Kant’s Allegory

Ian Hunter ( Rival Enlightenments: Civil and Metaphysical Philosophy in Early Modern Germany ) notes that Kant’s “philosophical biblical hermeneutics” is “the intellectual method or spiritual exercise through which his rational theology performs the core task of university metaphysics.” Hunter elaborates that this task is “reconciling moral philosophy and revealed theology within a single discipline in accordance with the apologetic purposes of Christian metaphysics itself. Hence, if Kant places his philosophical interpretation of the Bible outside the bounds of scriptural exegesis, he does so in order to raise it above the latter, treating his metaphysical hermeneutics as the means by which human reason purifies itself of the historical conditioning in which orthodox exegesis remains mired.”
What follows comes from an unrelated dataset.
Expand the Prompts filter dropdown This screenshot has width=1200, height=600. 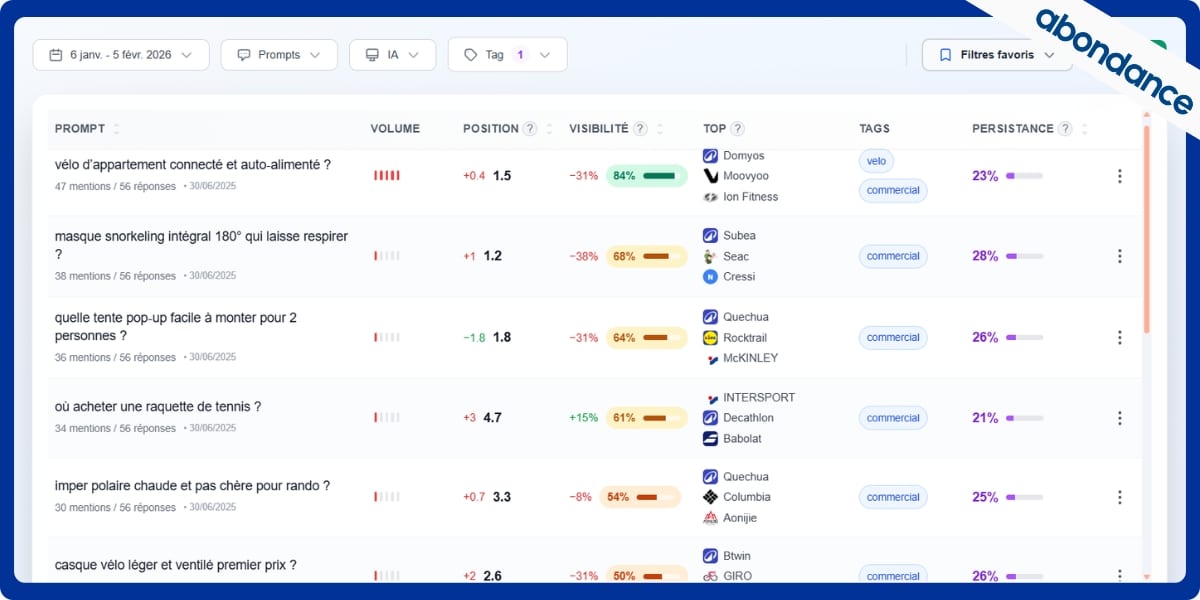[279, 55]
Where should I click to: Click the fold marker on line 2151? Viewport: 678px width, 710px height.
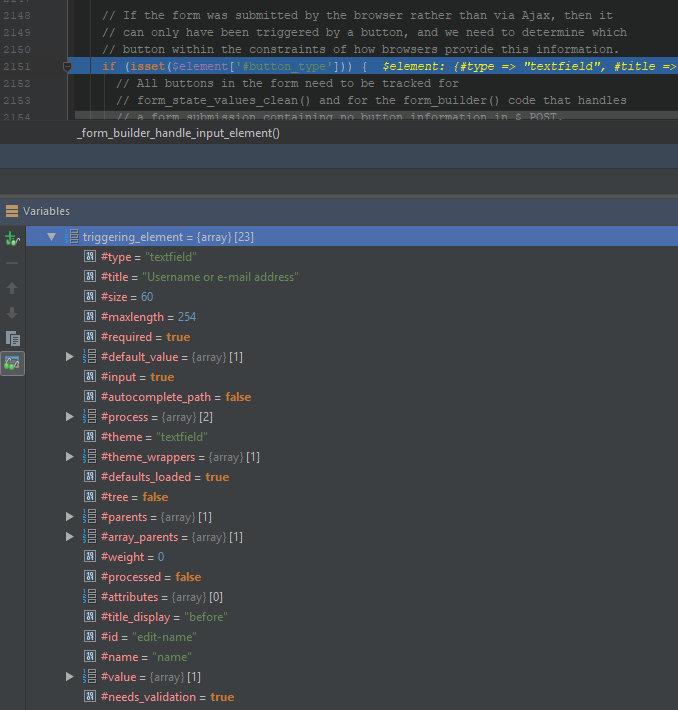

Hunter, clearly, thinks Kant is right to subject biblical exegesis to philosophical correction, but his summary (accurate, from my reading of Kant’s Religion ) demonstrates the truth of Milbank’ claim that we have a conflict of positioning discourses: Who’s going to tell the master story, the Bible or philosophy? Hunter’s use of the verb “purify” is on target as well, further evidence of the accuracy of Hamann’s attack on the purism of reason. And that “mired” is priceless; yes, history is a mire, and we can only get to truth if we get good and cleaned up.